Will a prosecution succeed, teaching Corporate America a valuable lesson? Probably not. The prosecutions will more than likely entail a requirement that the state prove, beyond a reasonable doubt, that the defendants possessed an evil state of mind at the time they acted, a fairly high degree of culpability.

Ms. Dunn states unequivocally they she relied upon advice of counsel. Moreover, she did not rely on a hack lawyer passing by. She relied upon the best of the best, which brings us back to Larry Sonsini at Wilson, Sonsini, Goodrich & Rosati. The advice of counsel defence should convince the jury that she lacked the needed mental state, or introduce more than a reasonable doubt that such was the case.

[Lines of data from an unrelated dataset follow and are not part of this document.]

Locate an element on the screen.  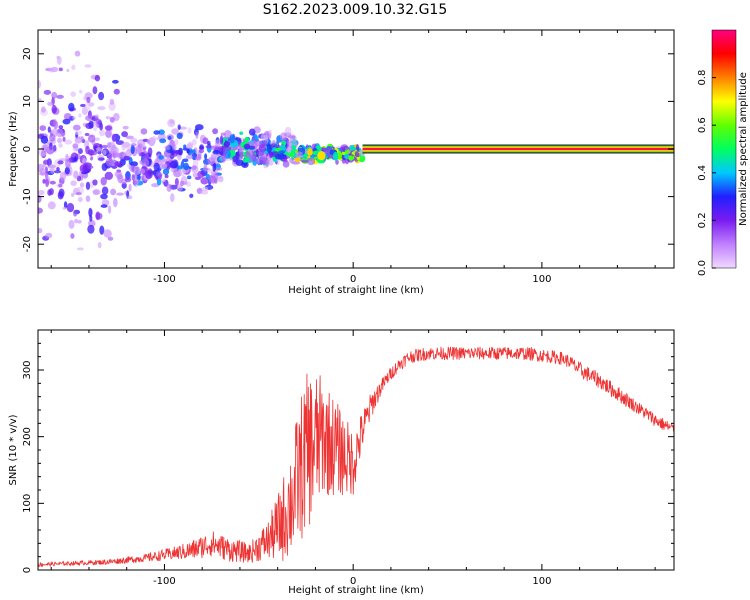
y-tick-label: -10 is located at coordinates (28, 196).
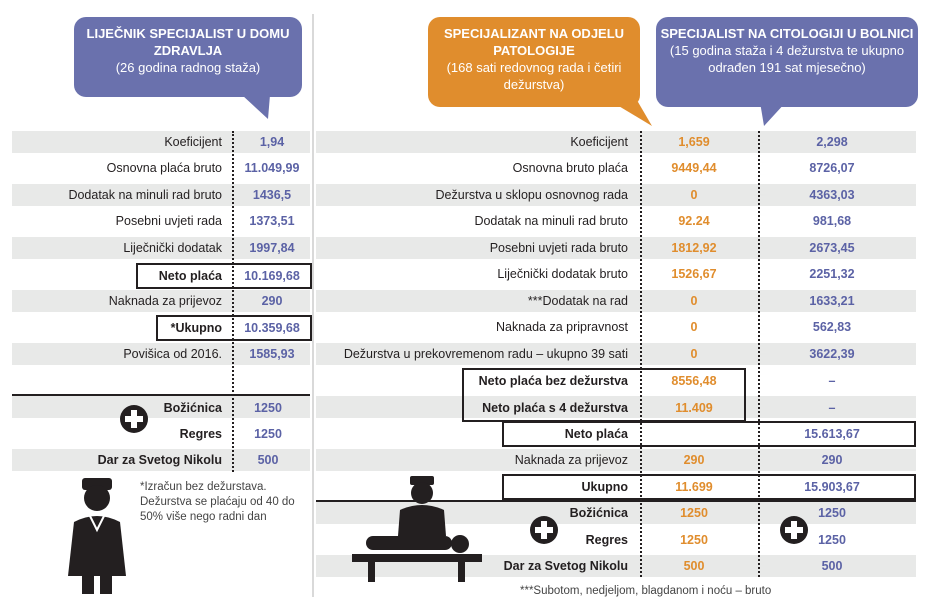 The image size is (940, 607). Describe the element at coordinates (555, 408) in the screenshot. I see `right-label: Neto plaća s 4 dežurstva` at that location.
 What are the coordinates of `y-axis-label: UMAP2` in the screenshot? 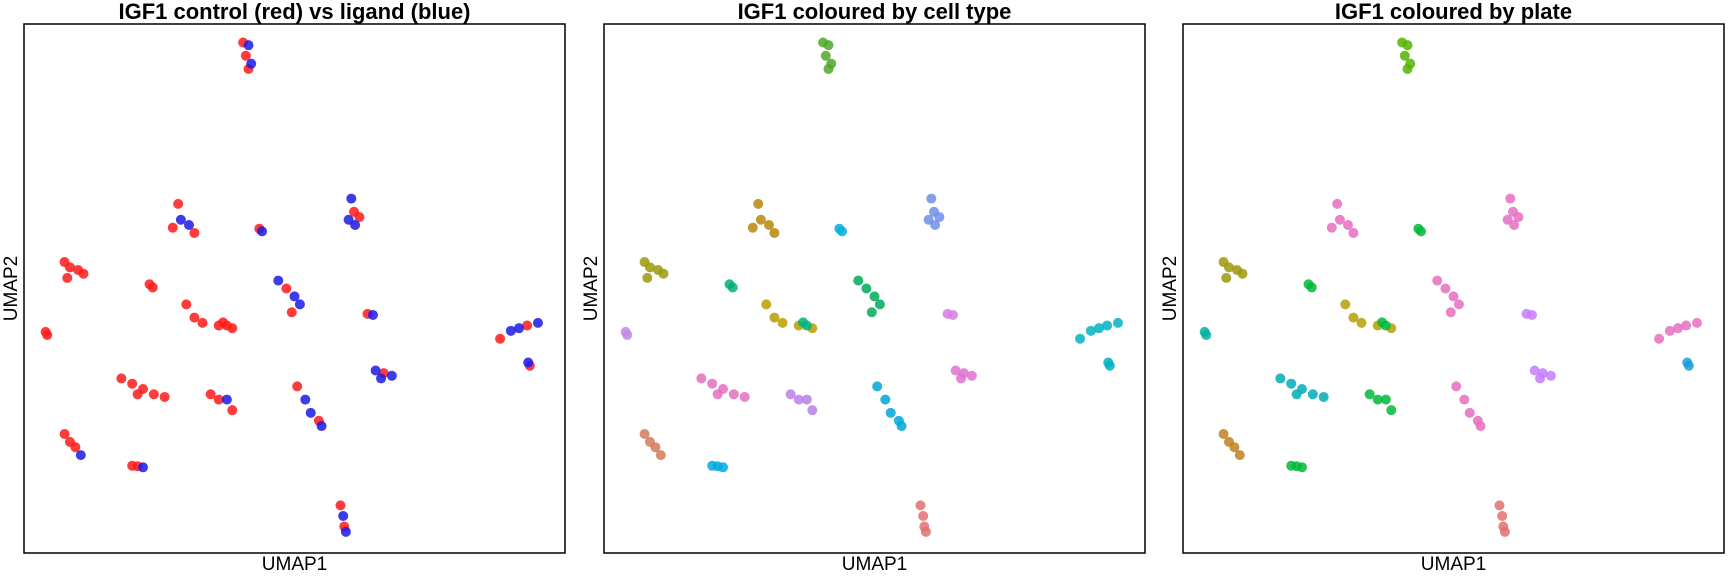 It's located at (1170, 288).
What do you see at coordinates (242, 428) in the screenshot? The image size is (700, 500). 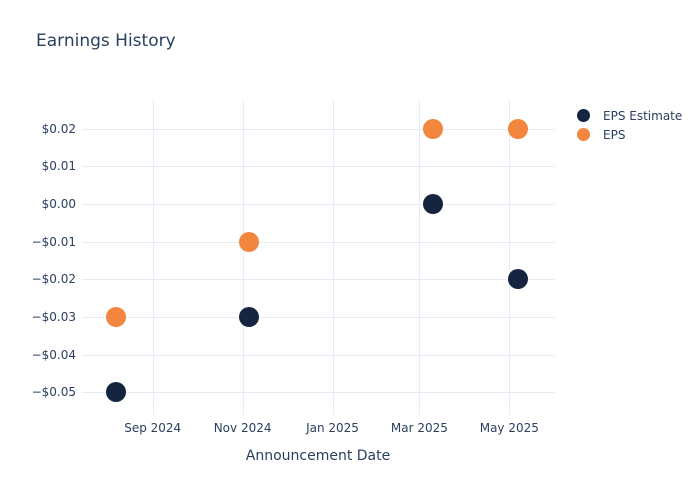 I see `x-tick-label: Nov 2024` at bounding box center [242, 428].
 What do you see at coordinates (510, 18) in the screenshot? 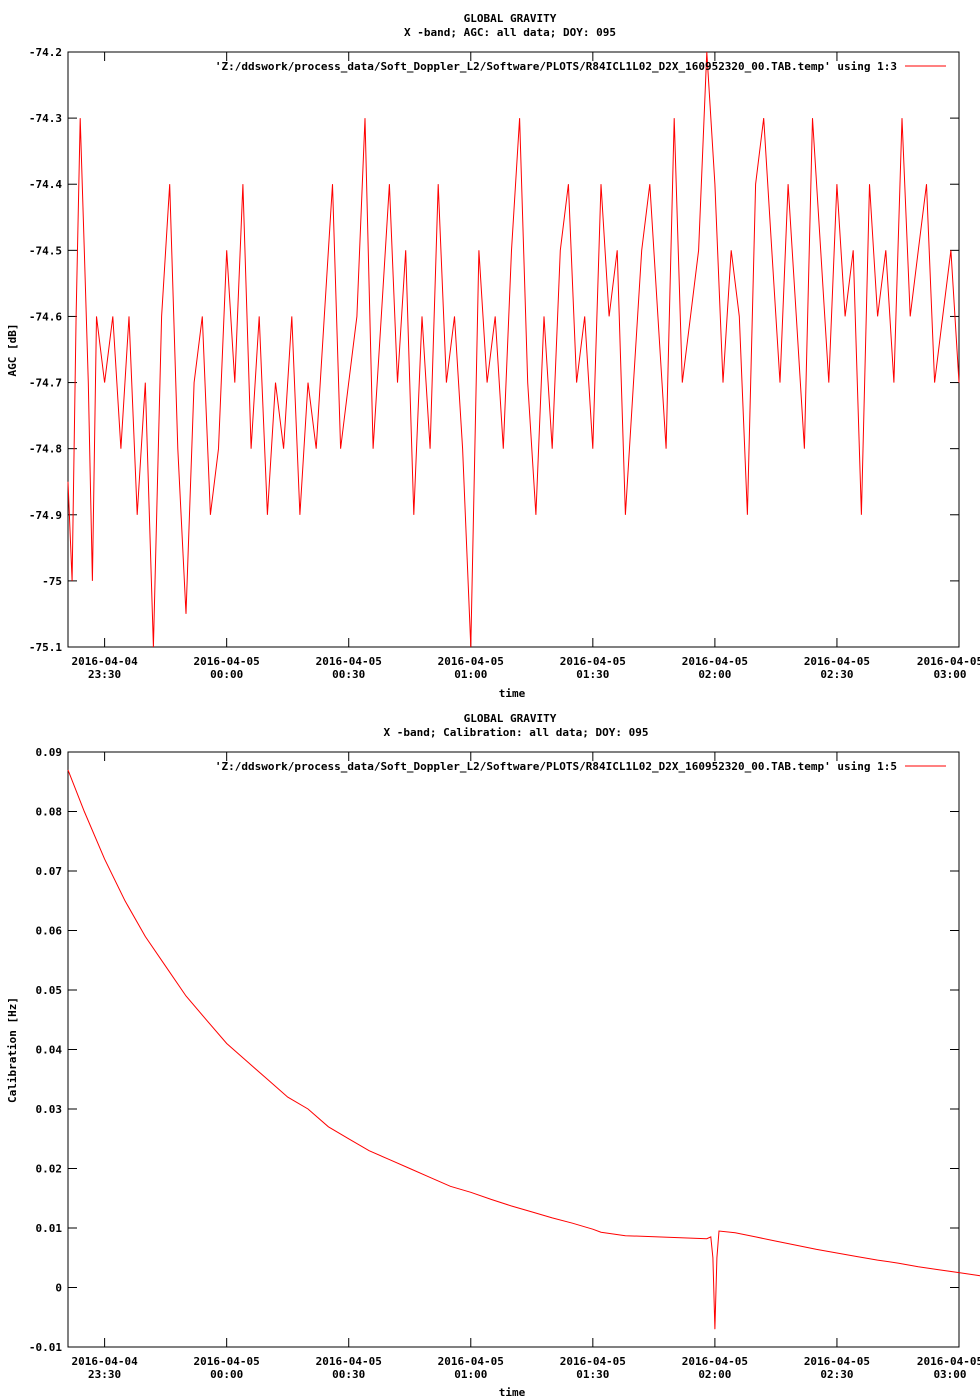
I see `chart1-title: GLOBAL GRAVITY` at bounding box center [510, 18].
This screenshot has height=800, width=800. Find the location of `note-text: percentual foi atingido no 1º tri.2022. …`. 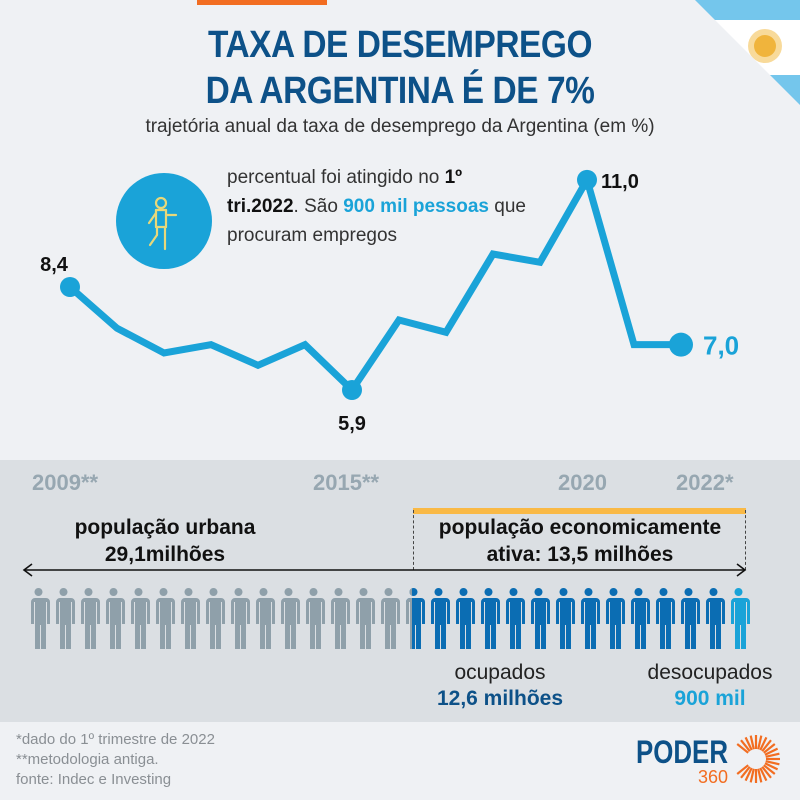

note-text: percentual foi atingido no 1º tri.2022. … is located at coordinates (377, 206).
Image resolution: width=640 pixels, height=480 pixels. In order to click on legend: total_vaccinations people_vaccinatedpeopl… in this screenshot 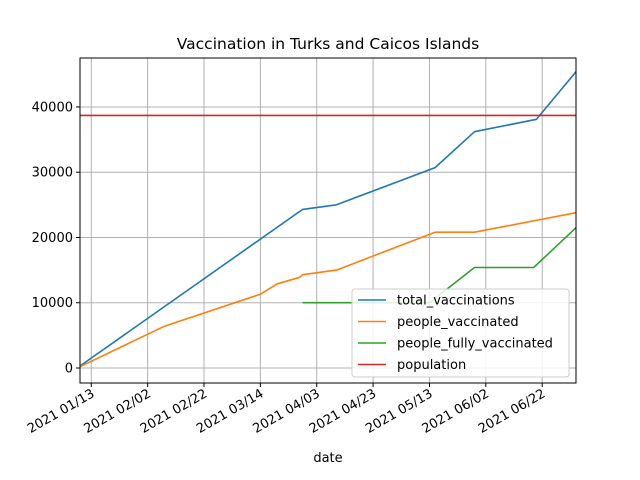, I will do `click(460, 333)`.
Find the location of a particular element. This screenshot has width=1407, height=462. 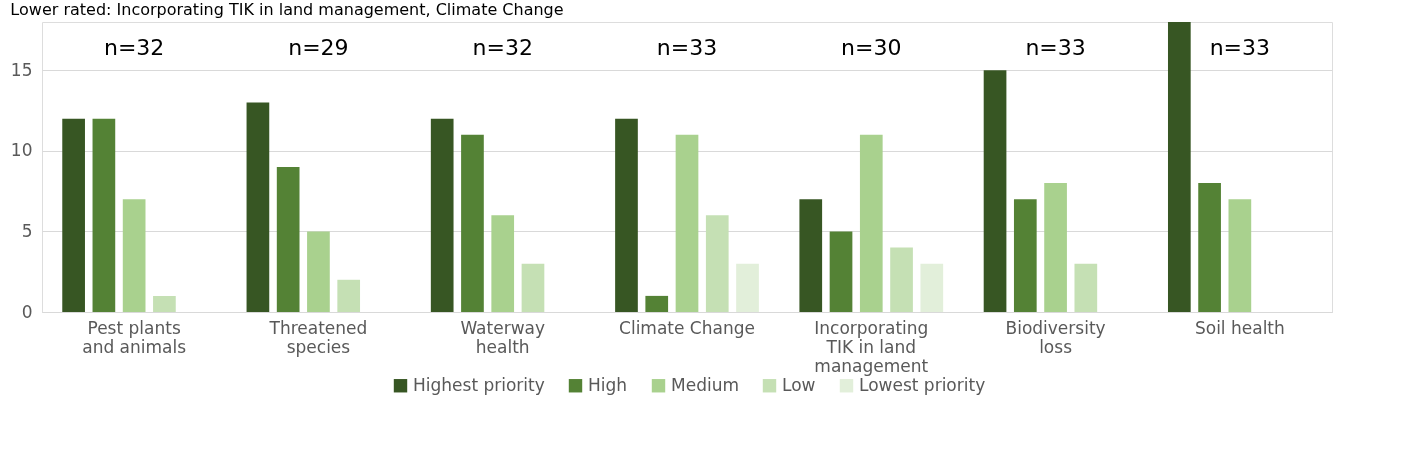

legend-label: Low is located at coordinates (799, 384).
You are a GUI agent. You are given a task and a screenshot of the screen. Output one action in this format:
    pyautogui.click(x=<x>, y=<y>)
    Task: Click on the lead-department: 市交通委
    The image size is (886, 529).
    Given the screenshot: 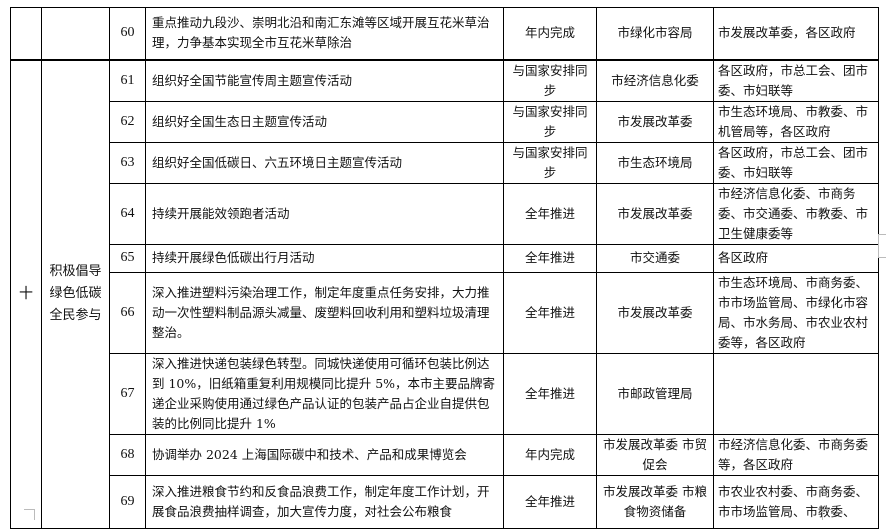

Some of the offenses Attorney General Lockyer alleges may be what attorneys call police power offenses. They dispense with any requirement that the prosecutor prove any state of mind with regard to minor matters and regulatory offenses, such as weights and measures ordinances or record keeping statutes. Nonetheless, the defense will introduce exculpatory state of mind evidence which the jury may well feel dictates the outcome, across the board, as to police power offenses and “ten commandment” crimes alike.

So where might the finger be pointed? Well, as usual, it seems to point directly at the one key player who had not been indicted, attorney Larry Sonsini. He gave the wrong advice. He seemed blissfully unaware of the basic, governing corporate governance principles here. And he rendered the advice with the aura of invincibility which emantes from his many successes and long-held reputation as a corporate and securites law adviser to major corporations.

Mr. Sonsini has been implicated in the backdating of stock options, an illegal practice engaged in by greedy corporate executives for whom salary and options at higher, legal stock market prices have not been enough. He was instrumental in his law firm being among the first to buy and take in lieu of fees common shares in client companies. Even today many law firms do not permit the practice, feeling that ownership of shares prevents an attorney from rendering the objective advice clients pay to attorneys they hire.

All in all, then, perhaps Larry Sonsini may at some point become involved in the H-P mess, along with Patricia Dunn and Kevin Hunsaker. At this point, in some way holding him responsible does not seem like “piling on.”

Douglas M. Branson holds the W. Edward Sell
Chair in Business Law at the University of Pittsburgh and is the author of
Corporate Governance (1993). His newest book, No Seat at the Table, about the dearth of women directors in the Fortune 500, will be published by NYU Press in December.